• **Work instruction**:
Scan the entries and copy each line where the word "checkbox" is present.

___

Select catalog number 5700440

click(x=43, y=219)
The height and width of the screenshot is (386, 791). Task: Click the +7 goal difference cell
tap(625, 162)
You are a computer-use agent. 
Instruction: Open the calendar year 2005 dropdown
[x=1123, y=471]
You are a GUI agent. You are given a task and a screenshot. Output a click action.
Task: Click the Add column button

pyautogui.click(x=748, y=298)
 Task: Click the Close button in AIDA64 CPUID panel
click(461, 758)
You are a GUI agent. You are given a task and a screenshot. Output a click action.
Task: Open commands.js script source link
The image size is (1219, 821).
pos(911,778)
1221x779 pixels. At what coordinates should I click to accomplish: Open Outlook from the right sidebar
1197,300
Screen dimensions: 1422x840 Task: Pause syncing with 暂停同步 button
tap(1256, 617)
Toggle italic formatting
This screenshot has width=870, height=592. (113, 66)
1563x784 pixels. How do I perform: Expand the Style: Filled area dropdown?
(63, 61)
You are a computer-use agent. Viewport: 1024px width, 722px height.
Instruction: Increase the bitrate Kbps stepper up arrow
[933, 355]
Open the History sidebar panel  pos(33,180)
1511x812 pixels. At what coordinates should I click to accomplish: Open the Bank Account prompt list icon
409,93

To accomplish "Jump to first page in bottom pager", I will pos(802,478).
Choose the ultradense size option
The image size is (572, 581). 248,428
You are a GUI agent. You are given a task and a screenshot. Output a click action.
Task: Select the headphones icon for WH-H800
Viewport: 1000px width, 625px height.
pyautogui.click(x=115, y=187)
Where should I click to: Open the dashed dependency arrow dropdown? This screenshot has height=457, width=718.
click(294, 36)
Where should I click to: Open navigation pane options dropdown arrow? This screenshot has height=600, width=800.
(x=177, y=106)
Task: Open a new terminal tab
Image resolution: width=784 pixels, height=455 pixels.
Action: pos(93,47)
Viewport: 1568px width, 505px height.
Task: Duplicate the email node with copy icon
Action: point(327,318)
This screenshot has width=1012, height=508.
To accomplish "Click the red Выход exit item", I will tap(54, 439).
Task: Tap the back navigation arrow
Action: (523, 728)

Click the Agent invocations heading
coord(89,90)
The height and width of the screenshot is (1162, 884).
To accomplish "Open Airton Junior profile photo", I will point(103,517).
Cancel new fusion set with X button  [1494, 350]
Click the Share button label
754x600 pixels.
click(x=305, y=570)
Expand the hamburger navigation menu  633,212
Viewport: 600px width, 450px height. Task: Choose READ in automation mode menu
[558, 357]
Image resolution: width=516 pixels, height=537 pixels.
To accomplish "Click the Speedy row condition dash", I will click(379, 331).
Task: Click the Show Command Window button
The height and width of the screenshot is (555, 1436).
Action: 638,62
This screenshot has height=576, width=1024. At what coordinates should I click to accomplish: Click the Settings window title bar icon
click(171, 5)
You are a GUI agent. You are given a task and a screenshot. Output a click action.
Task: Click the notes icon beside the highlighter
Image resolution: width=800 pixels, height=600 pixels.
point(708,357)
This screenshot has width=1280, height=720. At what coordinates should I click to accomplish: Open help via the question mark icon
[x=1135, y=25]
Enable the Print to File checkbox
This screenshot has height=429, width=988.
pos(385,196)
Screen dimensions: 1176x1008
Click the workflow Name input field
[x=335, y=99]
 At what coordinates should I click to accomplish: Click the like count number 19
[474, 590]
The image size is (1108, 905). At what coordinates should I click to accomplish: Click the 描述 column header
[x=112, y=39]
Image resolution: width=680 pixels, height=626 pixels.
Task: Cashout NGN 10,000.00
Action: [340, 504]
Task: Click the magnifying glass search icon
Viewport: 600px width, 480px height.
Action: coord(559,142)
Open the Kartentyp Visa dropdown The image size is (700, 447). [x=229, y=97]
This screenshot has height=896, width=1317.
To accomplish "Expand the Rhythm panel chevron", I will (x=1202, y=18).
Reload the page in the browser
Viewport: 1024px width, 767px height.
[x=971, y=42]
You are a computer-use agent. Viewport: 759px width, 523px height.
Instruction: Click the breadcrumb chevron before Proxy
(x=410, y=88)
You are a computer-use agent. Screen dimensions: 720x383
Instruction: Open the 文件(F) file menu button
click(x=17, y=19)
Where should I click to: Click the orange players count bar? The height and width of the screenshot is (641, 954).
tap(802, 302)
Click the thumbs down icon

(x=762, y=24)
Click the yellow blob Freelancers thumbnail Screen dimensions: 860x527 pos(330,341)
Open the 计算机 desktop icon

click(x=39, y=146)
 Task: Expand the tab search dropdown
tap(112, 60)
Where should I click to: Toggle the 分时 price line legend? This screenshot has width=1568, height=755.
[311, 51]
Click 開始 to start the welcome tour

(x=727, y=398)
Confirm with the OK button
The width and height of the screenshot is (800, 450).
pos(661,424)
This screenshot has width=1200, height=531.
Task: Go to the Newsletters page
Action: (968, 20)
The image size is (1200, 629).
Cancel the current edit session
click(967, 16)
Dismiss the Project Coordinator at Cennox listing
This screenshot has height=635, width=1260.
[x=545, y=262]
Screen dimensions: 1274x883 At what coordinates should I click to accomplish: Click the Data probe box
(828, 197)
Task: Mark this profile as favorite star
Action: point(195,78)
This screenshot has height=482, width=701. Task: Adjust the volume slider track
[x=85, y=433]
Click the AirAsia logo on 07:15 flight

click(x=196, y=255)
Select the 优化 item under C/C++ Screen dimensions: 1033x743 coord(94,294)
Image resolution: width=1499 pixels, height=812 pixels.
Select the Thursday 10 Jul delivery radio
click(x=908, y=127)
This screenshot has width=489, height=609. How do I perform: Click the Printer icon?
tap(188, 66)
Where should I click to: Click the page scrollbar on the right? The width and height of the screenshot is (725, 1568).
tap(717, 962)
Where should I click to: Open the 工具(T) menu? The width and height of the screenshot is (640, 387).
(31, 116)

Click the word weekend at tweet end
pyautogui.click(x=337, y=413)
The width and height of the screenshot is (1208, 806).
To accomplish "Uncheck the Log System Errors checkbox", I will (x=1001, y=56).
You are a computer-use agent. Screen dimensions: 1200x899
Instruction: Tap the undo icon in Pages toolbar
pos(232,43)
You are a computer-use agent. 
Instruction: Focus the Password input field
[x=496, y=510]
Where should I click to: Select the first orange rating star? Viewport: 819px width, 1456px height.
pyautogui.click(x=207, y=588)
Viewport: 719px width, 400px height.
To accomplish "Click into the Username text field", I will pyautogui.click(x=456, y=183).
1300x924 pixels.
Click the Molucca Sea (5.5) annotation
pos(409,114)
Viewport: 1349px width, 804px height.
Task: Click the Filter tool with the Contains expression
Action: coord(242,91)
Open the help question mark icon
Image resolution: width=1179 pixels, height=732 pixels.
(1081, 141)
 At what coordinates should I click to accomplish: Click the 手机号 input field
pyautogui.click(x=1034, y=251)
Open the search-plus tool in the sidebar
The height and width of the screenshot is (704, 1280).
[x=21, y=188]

___

• **Result of the exercise**:
Enable the Print to File checkbox
To accomplish "Uncheck the Log System Errors checkbox", I will (x=1001, y=56).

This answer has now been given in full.